Jacoby, a 1985 S&T civil engineering graduate and a member of S&T’s Academy of Civil Engineers, is a water resources engineer and environmental lawyer, and a partner with Husch Blackwell in Kansas City. She has spent most of her 35-year career working in the areas of water resources, waterways, flooding and levees. She has been involved in planning, designing, delivery and oversight of water resource projects alongside the Corps of Engineers and the Federal Emergency Management Agency. She became a lawyer to overcome policy and legal challenges her community faced and has served in leadership roles involving many water resources topics.

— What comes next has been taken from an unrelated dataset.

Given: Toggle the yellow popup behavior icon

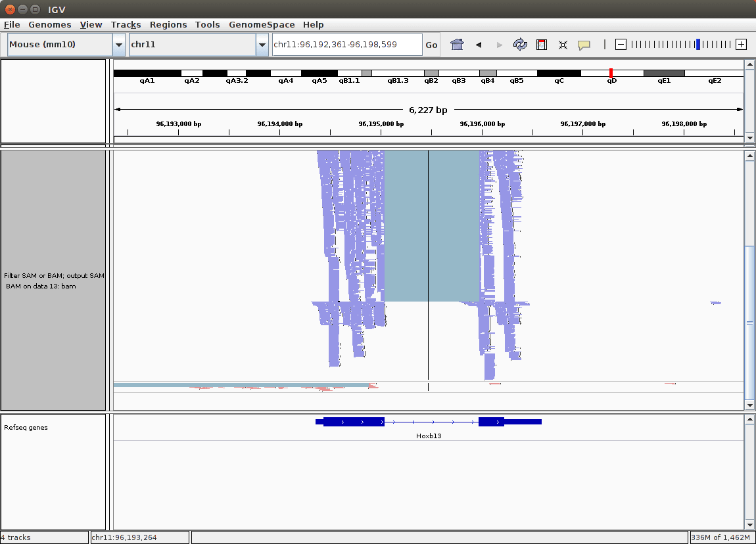Looking at the screenshot, I should coord(584,45).
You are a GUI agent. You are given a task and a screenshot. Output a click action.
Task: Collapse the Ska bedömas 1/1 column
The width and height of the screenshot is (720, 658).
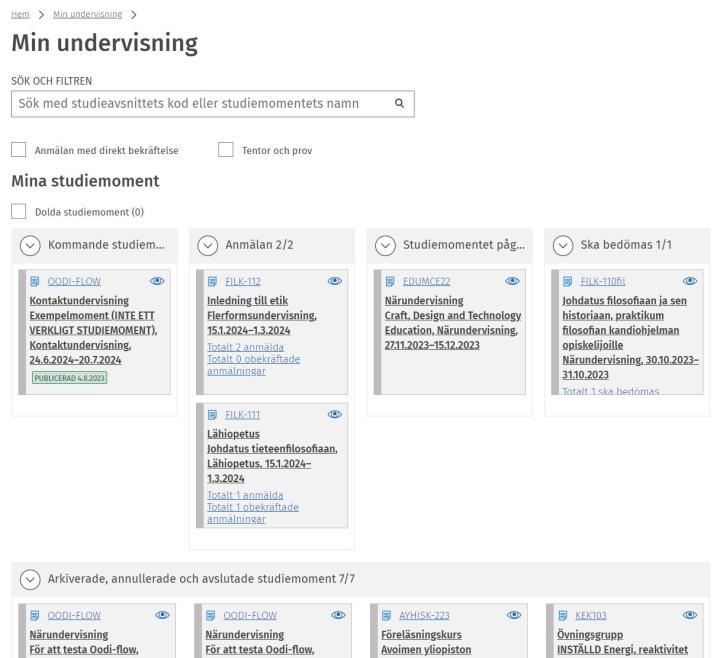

Jacoby received the Commander’s Award for Public Service from the Army Corps of Engineers, the Kansas City Industrial Council’s Progress Award for Improving Waterways, and in 2005 the Kansas City Star named her “One of Five People to Watch.”
Jill Erickson, co-founder and current executive director of the Heartland Conservation Alliance, will join Jacoby in the presentation. Erickson has co-led the Middle Blue River Urban Waters Federal Partnership since 2013 and has served as the ambassador since 2016.